Photo credit: Paul Krueger. Source: flickr.com

Last week, Canada's House of Commons voted to ratify the Paris climate change agreement, alongside the European Union and several other countries.

The agreement will enter into force on Nov. 4.

But amid all the abstract talk about international agreements, carbon pricing and emissions targets, researchers and companies are busy coming up with new, tangible technologies to fight climate change.

In B.C., officials recently unveiled the British Columbia Institute of Technology's Energy Oasis project, which it refers to as the "'gas station' of the future."

The project uses solar energy stored in lithium ion battery banks to power electric vehicle charging stations at the school's Burnaby campus. It was funded in part by the federal and provincial governments.

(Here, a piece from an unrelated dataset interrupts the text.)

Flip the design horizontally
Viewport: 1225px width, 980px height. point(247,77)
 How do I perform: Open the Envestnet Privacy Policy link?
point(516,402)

"This project is a demonstration of how clean technology can help reduce emissions, protect the environment and generate employment opportunities," said Minister of Natural Resources Canada James Gordon Carr in a statement.

That's the kind of innovation that UBC researcher Martino Tran has suggested would help electric vehicles break into the transportation market in a meaningful way.

In a 2012 paper in Nature Climate Change, he and his colleagues found that electric vehicles "may only provide a niche market over the next 20 years."

But he concluded that "Policy can assist by providing free charging using renewable energy at publicly accessed parking places."

Other new technologies are being developed around the world, and certainly aren't limited to transportation.

On the other side of the planet, in Australia, Sundrop Farm has just launched a new greenhouse designed to produce 17,000 tonnes of tomatoes per year in the South Australian desert, powered only by sunshine and seawater.

According to an article in New Scientist, the greenhouse uses "no soil, pesticides, fossil fuels or groundwater."

The system pumps seawater two kilometres from the coast to the farm, where the salt is removed in a solar-powered desalination plant. The plants are grown in coconut husks instead of soil.

The company plans to build similar greenhouses in Portugal and the United States.

But when it comes to climate change, education is arguably just as important as technology.

To that end, UBC researchers recently released a video game called Future Delta 2.0 to teach high school students about the dangers of climate change. The game introduces players to a dystopian version of the City of Delta in the year 2100, after the community failed to adequately fight climate change. 

The research team has received funding from the Social Sciences & Humanities Research Council to expand the game, and hopes to launch a mobile app for youth across Canada.